── Given text ──
If you're moving to Vietnam, read these tips for living to Vietnam. From what to bring (and leave behind) to culture shock, visas and more, their tips for moving to Vietnam is invaluable.
Vietnam Visa Information for Expats
The Vietnamese embassy in Washinton, D.C. offers Visa Information.
An expat giving advice about business visas in Vietnam advised: "Not sure what the policy is for U.K. passport holders, but US passport holders have a 1 year business visa available now. I've been here for 6 years on back-to-back business visas. For 3 years they were only for 3 months and I had to leave every 9 months and do a visa run to Cambodia (Quick trip to the border gate to get my passport stamped)."
Advice for Newcomers to Vietnam
"Learn the Vietnamese language or at least learn the basics because there are few people in Vung Tau that can speak English," mentioned an expat when asked about moving to Vietnam.
"Be prepared for lots of noise and pollution. Most people find learning Vietnamese very difficult. But other than that, it is a very interesting place to live, also lots to see outside the city especially if you have a motorbike! Most Hanoians are very nice to foreigners," said one expat who moved to Hanoi, Vietnam.
───
── Material provided ──
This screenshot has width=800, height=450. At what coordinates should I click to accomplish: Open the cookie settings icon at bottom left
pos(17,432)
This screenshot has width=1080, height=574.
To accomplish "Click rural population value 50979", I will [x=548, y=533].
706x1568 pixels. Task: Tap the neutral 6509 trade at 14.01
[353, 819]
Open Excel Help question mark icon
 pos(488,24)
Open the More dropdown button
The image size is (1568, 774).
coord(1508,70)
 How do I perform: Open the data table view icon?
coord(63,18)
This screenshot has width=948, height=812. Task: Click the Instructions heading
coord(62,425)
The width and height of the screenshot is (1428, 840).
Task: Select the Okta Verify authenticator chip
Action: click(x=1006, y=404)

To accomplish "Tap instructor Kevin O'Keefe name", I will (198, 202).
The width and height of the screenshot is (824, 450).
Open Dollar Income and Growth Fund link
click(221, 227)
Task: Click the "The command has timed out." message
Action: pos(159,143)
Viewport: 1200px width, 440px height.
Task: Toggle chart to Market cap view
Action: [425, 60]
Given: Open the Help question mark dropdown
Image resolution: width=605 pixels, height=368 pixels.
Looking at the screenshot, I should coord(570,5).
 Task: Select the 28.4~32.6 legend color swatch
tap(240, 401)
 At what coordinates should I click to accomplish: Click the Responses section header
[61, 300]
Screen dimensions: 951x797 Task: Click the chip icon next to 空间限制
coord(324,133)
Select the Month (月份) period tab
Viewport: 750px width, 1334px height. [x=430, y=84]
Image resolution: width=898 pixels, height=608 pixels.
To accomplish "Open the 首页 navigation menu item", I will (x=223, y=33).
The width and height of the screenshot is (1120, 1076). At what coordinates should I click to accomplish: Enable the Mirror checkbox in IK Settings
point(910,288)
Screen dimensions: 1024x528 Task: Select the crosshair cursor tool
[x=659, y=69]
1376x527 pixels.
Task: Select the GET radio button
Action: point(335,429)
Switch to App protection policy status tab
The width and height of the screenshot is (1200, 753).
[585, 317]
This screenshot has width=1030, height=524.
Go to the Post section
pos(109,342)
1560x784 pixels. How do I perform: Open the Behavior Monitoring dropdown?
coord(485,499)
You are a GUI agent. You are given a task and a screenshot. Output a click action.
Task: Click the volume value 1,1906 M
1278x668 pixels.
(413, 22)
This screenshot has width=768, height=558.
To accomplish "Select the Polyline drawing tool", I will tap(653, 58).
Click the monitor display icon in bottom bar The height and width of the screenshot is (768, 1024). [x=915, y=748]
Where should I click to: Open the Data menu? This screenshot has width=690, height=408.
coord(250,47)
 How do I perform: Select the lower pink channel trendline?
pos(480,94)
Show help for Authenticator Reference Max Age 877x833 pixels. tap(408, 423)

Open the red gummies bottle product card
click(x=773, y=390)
───
Questions to answer
**1)** Answer these questions about the text on moving to Vietnam:
(a) How long is the business visa now available to US passport holders?
(b) In which city are few people able to speak English, according to one expat?
(c) According to the expat who moved to Hanoi, what makes it especially worthwhile to see places outside the city?
**2)** Copy everything in the text on moving to Vietnam from "If you're moving" down to "Vietnam is invaluable.", word for word.

Answers for this exercise
**1)**
(a) 1 year
(b) Vung Tau
(c) Having a motorbike

**2)**
If you're moving to Vietnam, read these tips for living to Vietnam. From what to bring (and leave behind) to culture shock, visas and more, their tips for moving to Vietnam is invaluable.